I have an SCO OpenServer system that is experiencing
one of the two following problems:
1. The system panics but does not save a valid dump, either due to
insufficient swap/dump space or some other source corruption.
2. The system hangs and does not provide any information on the
cause of the hang.
Please Note: If the system is producing a valid dump, you won't need
to follow the instructions below; instead see Technical Article 105619, "Panic/Crash
Analysis if a dump is available".
CAUSE:
Although there can be several reasons why a dump is not saved,
often it is due to insufficient swap space. Increasing swap
for the purpose of obtaining a valid system dump, however
depends on additional disk space availability and usually,
re-dividing the root disk partition into differently-sized
"divvy(ADM)" divisions.
***********************IMPORTANT********************************
The information that follows refers to creating more space to
hold a system dump.
You _MUST_ have a FULL SYSTEM BACKUP (using either the backup
utility provided with SCO OpenServer or a third party backup program
with appropriate emergency boot/root floppies) before attempting
the following.
To create emergency boot/root floppies, see the man page
"mkdev(ADM)" (the "fd" section of the man page refers to creating
the emergency floppies). For information on creating a backup using
the Server backup utility, see the online "Help" documentation,
accessed through the GUI, "System Administration Guide, Chapter 3,
Backing up filesystems" or the SCO System Administration Guide Book.
On most systems, swap and dump are the same device, but this is not
necessarily the case. To determine if swap and dump are the same
device for your system, do the following:
# cd /etc/conf/cf.d <Enter>
View the "sassign" file.
Below is an example of the sassign file where the swap and
dump devices are the same:
swap hd 41
dump hd 41
The value "41" may be different on your system, however it is the
default value. If both swap and dump have the same number, they
are the same device. If the numbers are different, they are
different devices.
The appropriate action to take to obtain a larger dump device
depends on what situation applies to you:
1. If the swap device is the dump device and you want to increase
its size, you must use the divvy (ADM) utility to alter the
division layout of the drive on which the swap area is usually
located. Since this is usually the root drive and the swap area
is usually located physically on the drive before the root
(and perhaps other) filesystem, the procedure involves
overwriting root, and involves the same steps as an emergency
restore procedure from a set of up-to-date backup tapes.

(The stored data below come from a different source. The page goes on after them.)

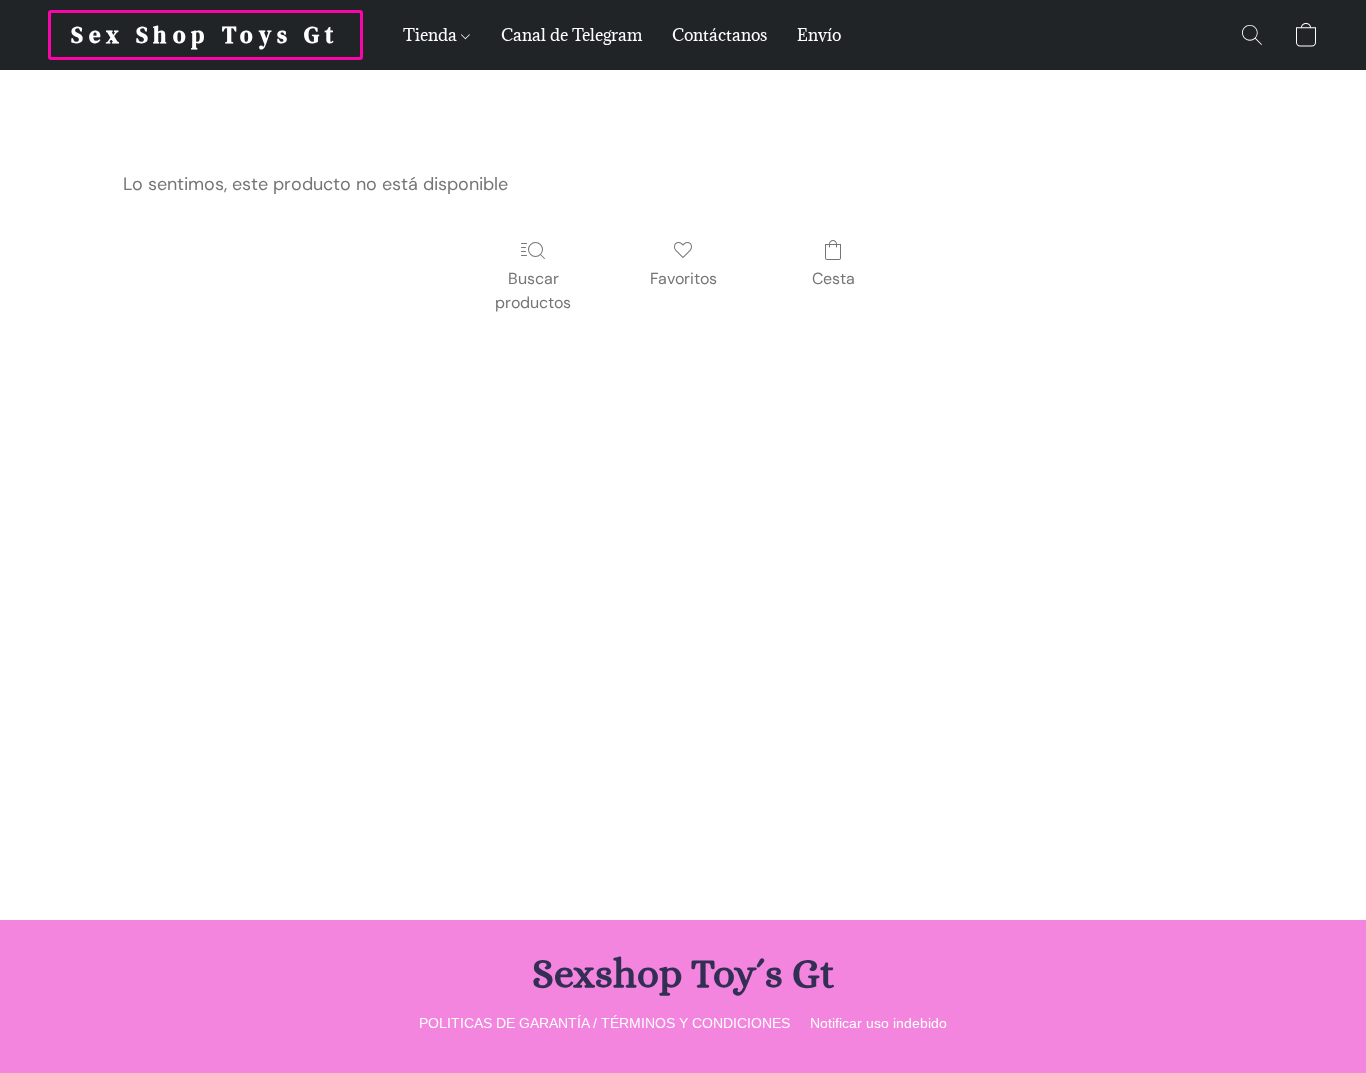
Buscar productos (533, 290)
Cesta (833, 278)
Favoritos (683, 278)
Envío (819, 35)
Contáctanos (719, 35)
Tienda (432, 35)
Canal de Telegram (571, 35)
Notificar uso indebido (878, 1023)
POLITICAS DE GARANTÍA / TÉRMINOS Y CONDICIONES (604, 1023)
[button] (205, 35)
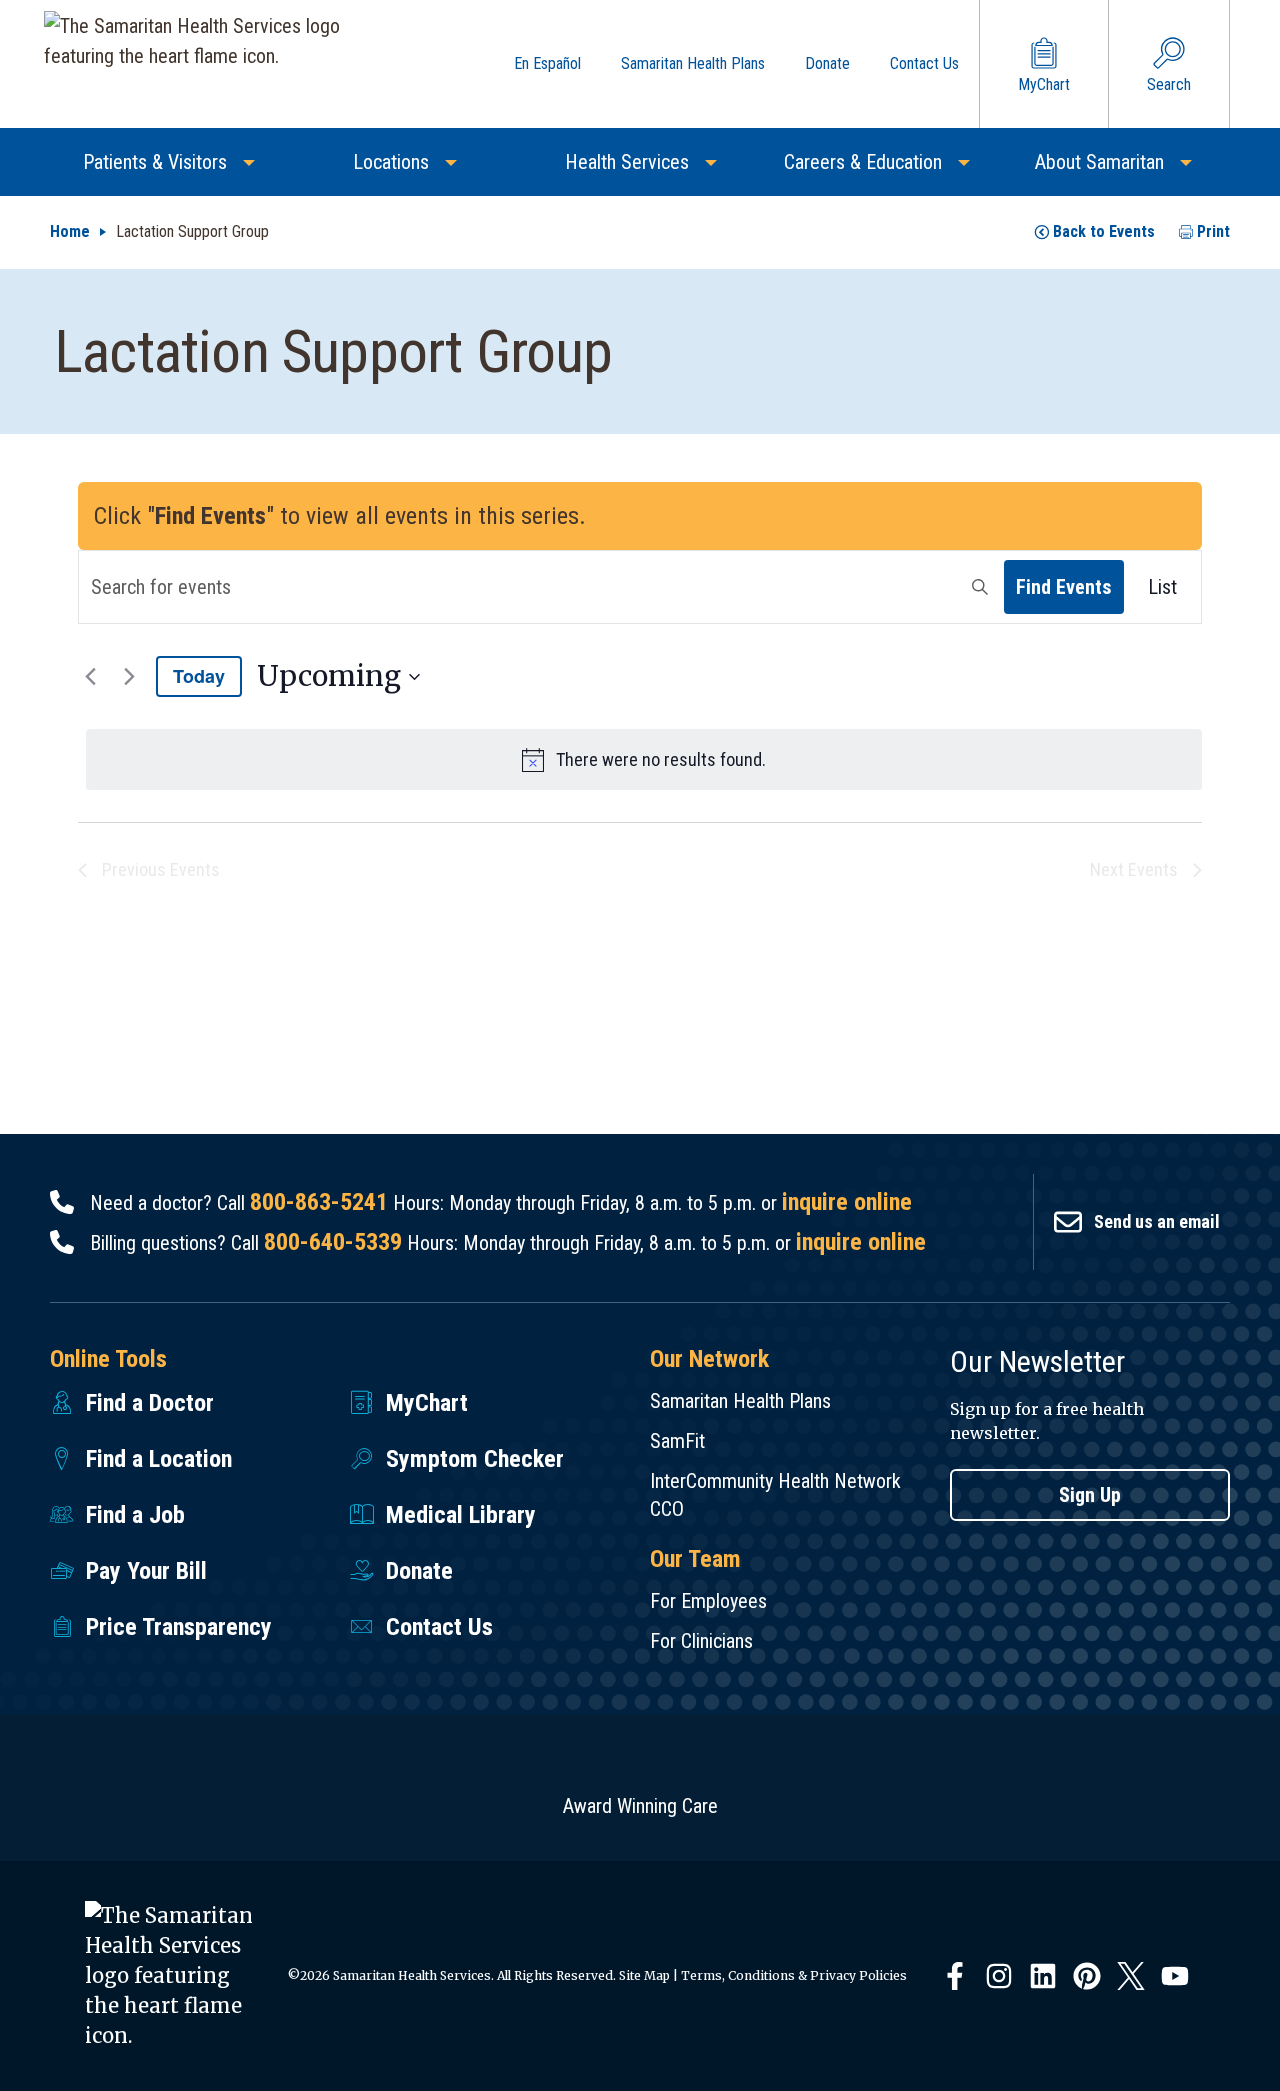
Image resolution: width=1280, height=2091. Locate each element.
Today (199, 676)
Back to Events (1104, 231)
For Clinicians (701, 1641)
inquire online (847, 1202)
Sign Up (1090, 1495)
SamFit (677, 1441)
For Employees (708, 1601)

See Technical Article 104767, "Recover OpenServer 5 root filesystem after crash
if backups, boot/root exist" in order to perform this procedure;
when running divvy(ADM) to create the disk layout (under section
II of the aforementioned Technical Article) you can modify the
divisions in order to accommodate a larger swap area.

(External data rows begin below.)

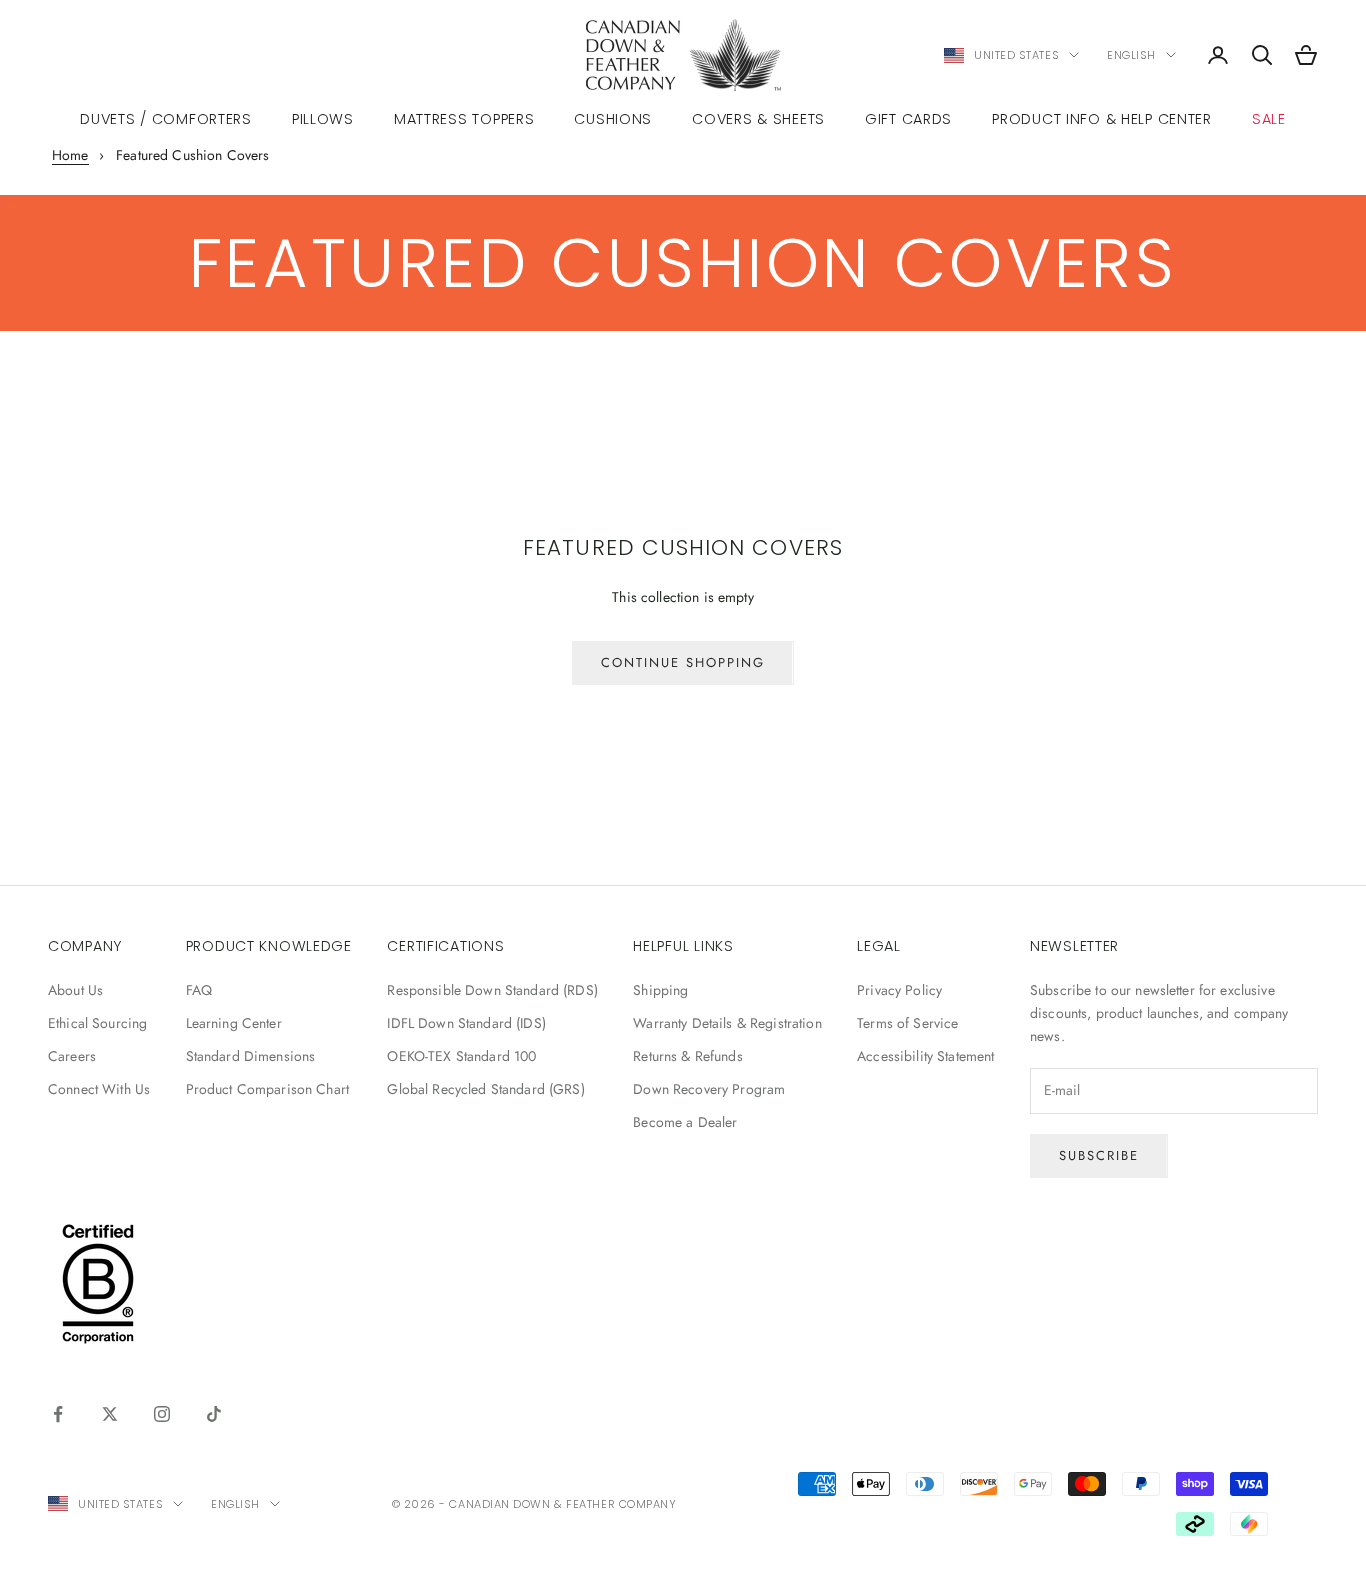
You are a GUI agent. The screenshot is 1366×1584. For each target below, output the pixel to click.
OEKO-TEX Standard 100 (461, 1056)
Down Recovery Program (709, 1089)
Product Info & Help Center (1102, 119)
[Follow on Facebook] (58, 1414)
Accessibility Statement (925, 1056)
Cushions (613, 119)
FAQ (199, 990)
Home (70, 155)
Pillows (323, 119)
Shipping (660, 990)
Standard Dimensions (251, 1056)
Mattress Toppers (464, 119)
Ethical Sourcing (97, 1023)
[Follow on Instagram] (162, 1414)
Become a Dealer (685, 1122)
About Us (75, 990)
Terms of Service (907, 1023)
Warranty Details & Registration (727, 1023)
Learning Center (234, 1023)
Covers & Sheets (758, 119)
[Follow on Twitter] (110, 1414)
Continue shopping (682, 662)
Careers (72, 1056)
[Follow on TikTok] (214, 1414)
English (1131, 55)
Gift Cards (908, 119)
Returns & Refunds (687, 1056)
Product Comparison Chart (267, 1089)
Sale (1269, 119)
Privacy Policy (899, 990)
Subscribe (1099, 1155)
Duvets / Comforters (166, 119)
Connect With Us (99, 1089)
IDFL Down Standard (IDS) (466, 1023)
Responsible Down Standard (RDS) (492, 990)
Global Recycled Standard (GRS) (485, 1089)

2. If you have an additional drive on which to allocate a separate
dump device, you must initialize that drive and alter the default
bootstring to recognize the new dump device. See Technical Article 105920,
"In OpenServer 5.0.x, I don't have enough swap space to complete
a panic dump" for the detailed procedure.
***************************************************************
When a system hangs, there may be no indication of the reason for
the hang and getting information from the system at this point may
be extremely difficult or impossible. However, in some cases, it
may be possible to use the SCO Kernel Debugger, scodb, to
troubleshoot the problem. The information below describes how to
configure and use scodb.
As always, for system hangs or panics, refer to the following
logfiles for information that may be relevant to the problems a
system is experiencing:
# /usr/adm/messages
# /usr/adm/syslog
|
The SCO Kernel Debugger, scodb, may be an extremely valuable tool
for analyzing panics and hangs on your system. The primary features
of scodb, when used in these situations, are:
1. When in scodb debug mode, kernel execution is suspended,
allowing the system administrator to observe snapshots of
important system information, such as the system stack
trace of the currently active process. You can manually
enter debug mode at any time by typing "<ctrl> x" on the
console keyboard on a 5.0.4 or 5.0.5 system, or by typing
"<cntl-alt> d" on a 5.0.6 system, after configuring scodb
on the system.
2. After scodb is configured on the system, debug mode is
automatically entered when a panic occurs on the system,
3. When used in combination with a serial console, scodb
enables the System Administrator to troubleshoot
software-related system hangs.
When OpenServer 5.0.x is installed, scodb is also installed, but
it is not active until it is linked into the kernel.
To link scodb into the kernel:
Change directories to:
# /etc/conf/sdevice.d
Edit the following file with vi or your favorite text editor:
scodb
Once the scodb file is open it should look like this:
scodb N 1 0 0 0 0 0 0 0
To allow scodb to be linked into the kernel, change the "N" to
a "Y" so that it looks like this:
scodb Y 1 0 0 0 0 0 0 0
Once the file has been changed and saved you can relink the
kernel by typing:
# /etc/conf/cf.d/link_unix -y
Please Note: It is necessary to relink the kernel twice, as the
kernel symbol table has been adjusted during the first relink.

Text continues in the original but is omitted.